Systematic errors are flaws in an experiment’s design or procedures that shift all measurements in the same direction. As a result, they reduce the accuracy of the experiment. Examples of systematic errors include:
Calibration errors: A measurement instrument is improperly calibrated or the experimenter forgets to calibrate it. Calibration errors can also occur if equipment is not serviced periodically and maintained to a high standard.
Estimation errors: On some instruments, reading a measurement is subject to errors in human estimation. For example, viewing a meniscus from slightly different angles can lead to different recorded measurements.
Instrument drift: Instrument accuracy can change over time. For example, measurements collected from an electronic instrument may change as it warms up. Hysteresis, where a physically observable effect lags behind its cause, can also occur and should be accounted for.
Using insensitive or faulty equipment: Some measurements require more sensitivity than others. Relying on instruments with poor or inadequate sensitivity can cause experimenters to miss low-level samples.
A few key steps can help mitigate systematic errors in the lab. First, equipment should be regularly maintained and calibrated. Second, staff should be properly trained and supervised in operating instruments and recording data to minimize deviation from experimental protocols. Finally, automating as many lab activities as possible can reduce opportunities for human error (more on this below).
Random errors are caused by fluctuations in the experimental or measurement conditions. They tend to be small, but can still impact experimental outcomes. Examples of random errors include:
Environmental factors: Changes in temperature, light levels, and electrical or magnetic noise can all affect observation and measurements.
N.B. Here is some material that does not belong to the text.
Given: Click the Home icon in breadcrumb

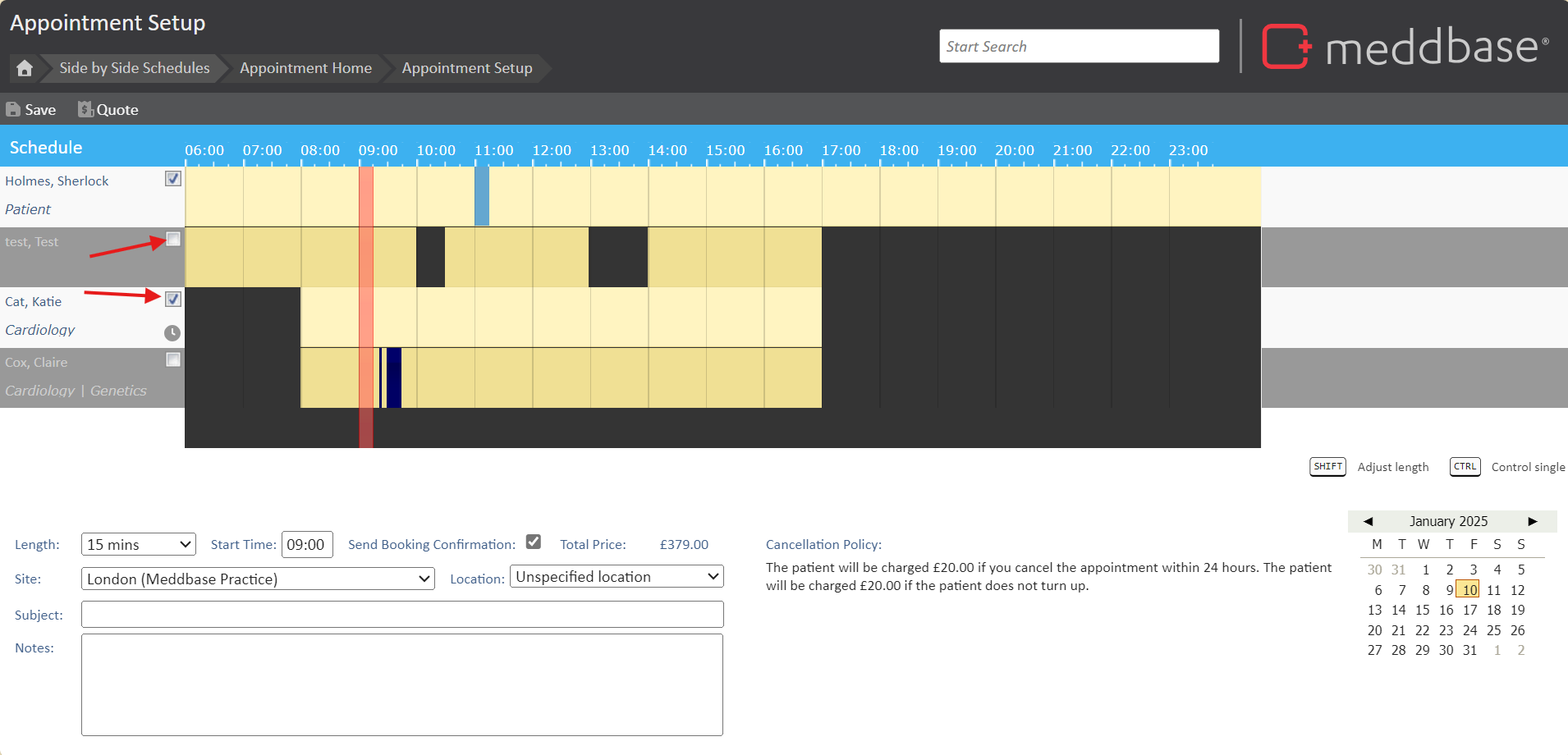Looking at the screenshot, I should pos(25,68).
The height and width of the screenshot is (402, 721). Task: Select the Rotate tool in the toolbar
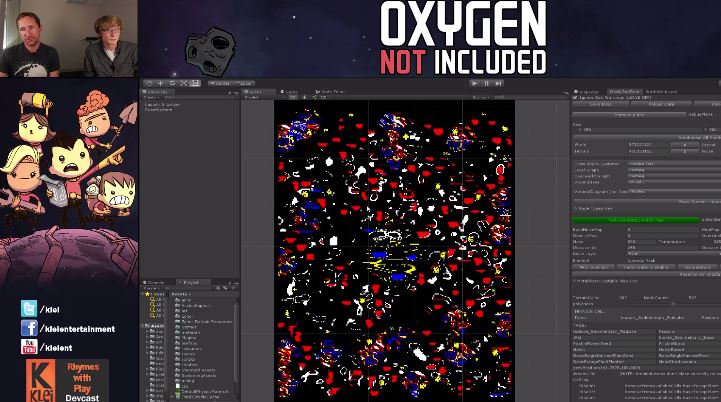tap(172, 83)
Transcriptional error: Transcriptional error occurs when data is recorded incorrectly.
Experimenter fatigue or inexperience: Lack of experience with equipment can cause measurements to be inaccurate or unreliable. Similarly, waning attentional resources can cause experimenter observations to decrease in accuracy over time.
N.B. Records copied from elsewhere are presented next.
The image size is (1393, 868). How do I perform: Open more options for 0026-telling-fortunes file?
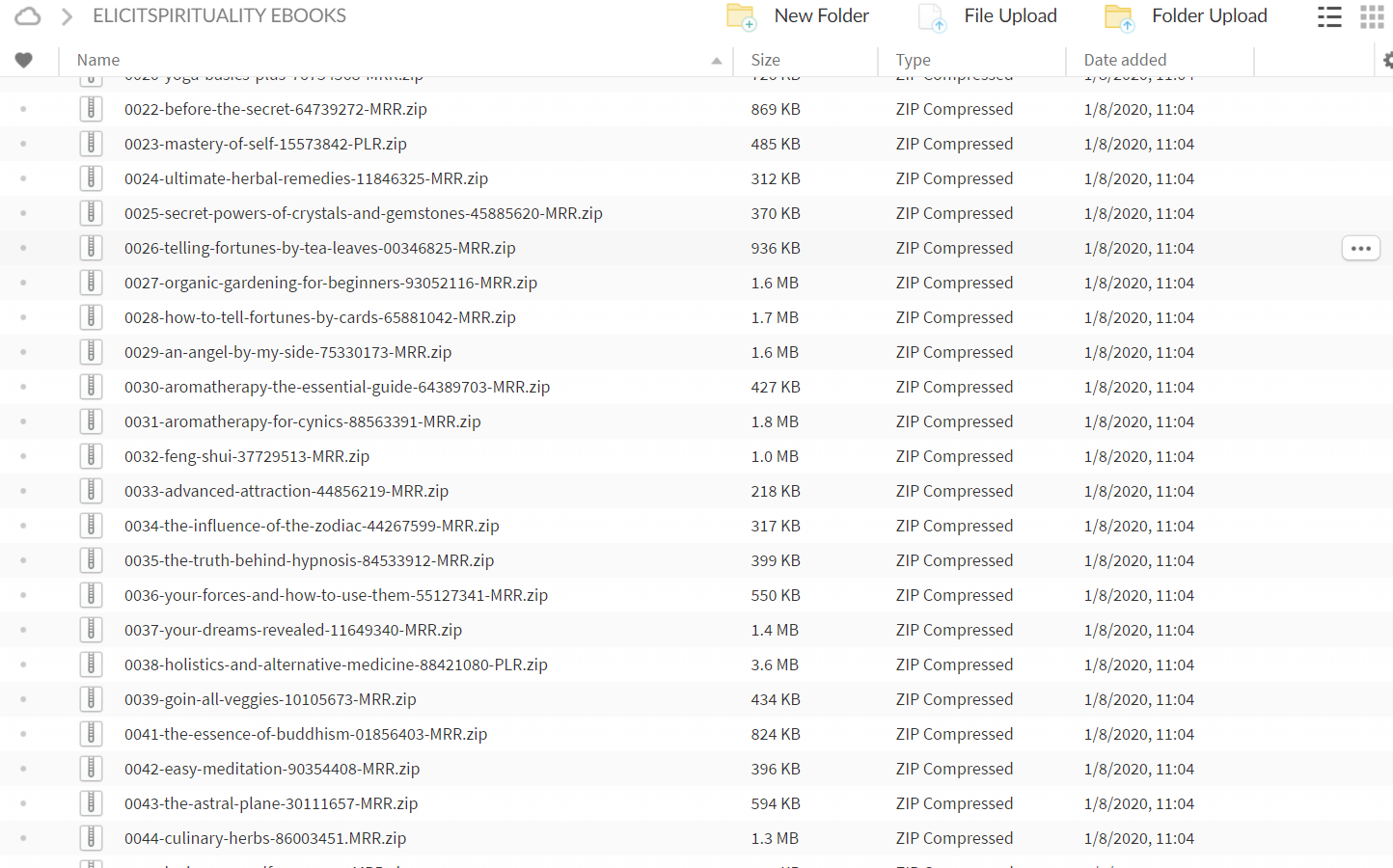(1360, 248)
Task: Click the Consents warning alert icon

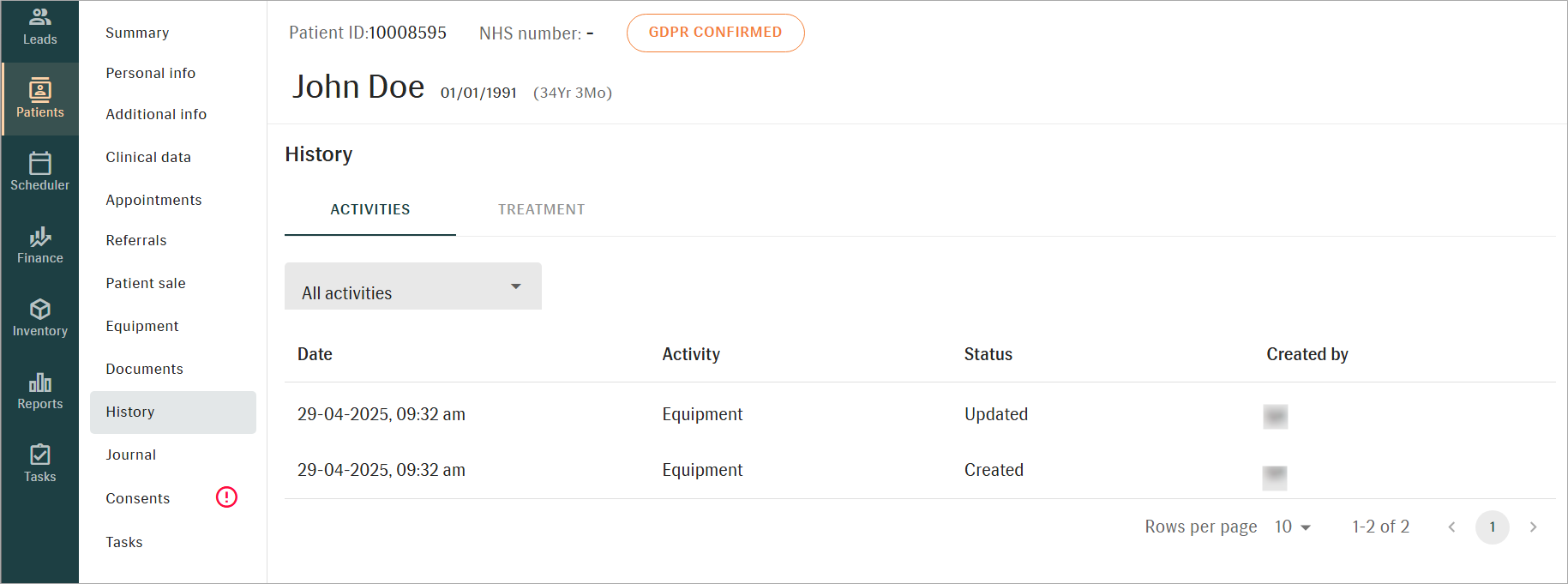Action: (x=226, y=497)
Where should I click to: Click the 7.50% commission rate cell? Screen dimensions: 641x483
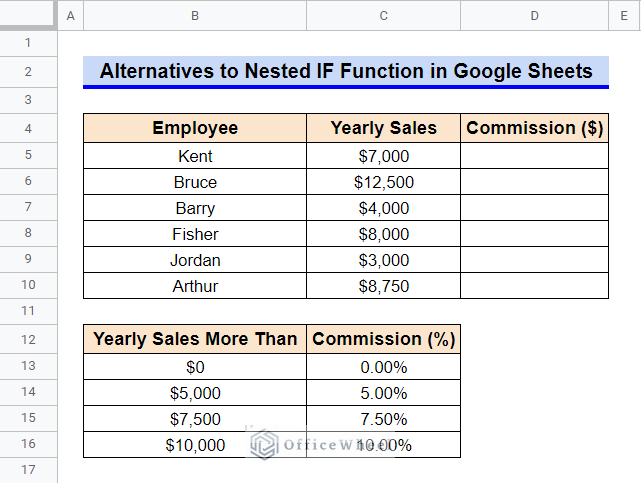click(383, 420)
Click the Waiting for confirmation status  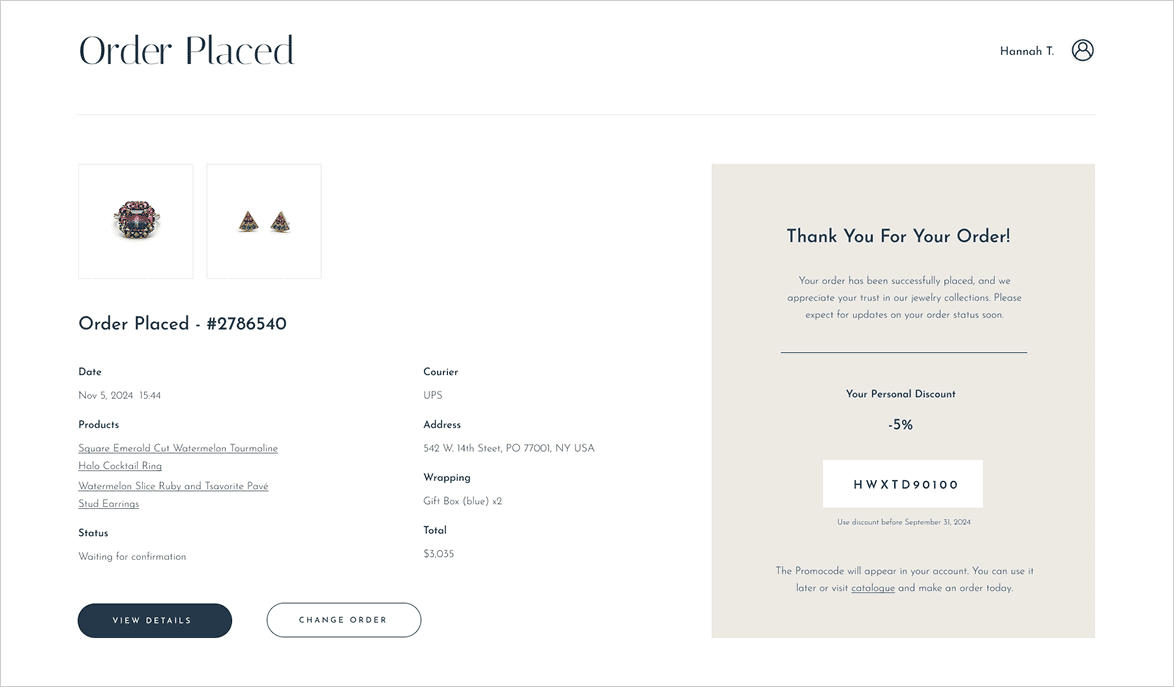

Many of the human errors in this category can be reduced or eliminated by delivering proper training to staff, as well as providing sufficient breaks or alternating tasks to maintain vigilance. Conditions in the lab, including lighting and temperature, should also be monitored for consistency at regular intervals.
Errors in human decision-making can jeopardize an experiment from the start or introduce bias at any stage. Some common decision-making errors include:
Confirmation bias: Experimenters are less likely to detect errors in measurement if the error causes data to align with a hypothesis or desired result. They are also less likely to double-check the results of an analysis if those results support a hypothesis. Implementing extra checks, including those conducted by a disinterested party, can help experimenters avoid confirmation bias.
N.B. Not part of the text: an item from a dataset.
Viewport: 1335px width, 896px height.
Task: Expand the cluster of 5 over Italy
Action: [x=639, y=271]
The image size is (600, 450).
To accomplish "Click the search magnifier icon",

Experimenter bias: In any situation that involves human judgment, experimenters who are aware of the condition they are observing (control vs. treatment) can introduce unconscious bias into their measurements and decisions. Blinding a study eliminates this source of error.
The Power of Lab Automation
Lab automation offers a powerful solution for mitigating human error in biologics experiments. Relying on robotic equipment to perform various lab tasks, such as the sorting, loading, and centrifugation of specimens, can greatly reduce errors in measurement or breaches of experimental protocols.
Utilizing an ELN or informatics platform to automate various aspects of the experimental workflow can also help eliminate the bulk of human errors. Some of the ways ELNs reduce human error include:
Calibration management: An ELN with built-in calibration management software enables labs to track the status of equipment and ensure that calibration is performed in a timely manner.
Structured data entry: Allowing experimenters to enter data without predetermined parameters can result in manual data entry errors. With an ELN, predefining options for data entry cuts down on transcriptional errors.
Barcode labelling: Barcodes enable automated sample tracking and inventory management. This feature can reduce transcriptional error, as well as delays or errors in experiments resulting from depleted supplies.
Automation of lab workflows: Automating various lab activities, from note-taking to analysis, cuts down on bias and other forms of human error.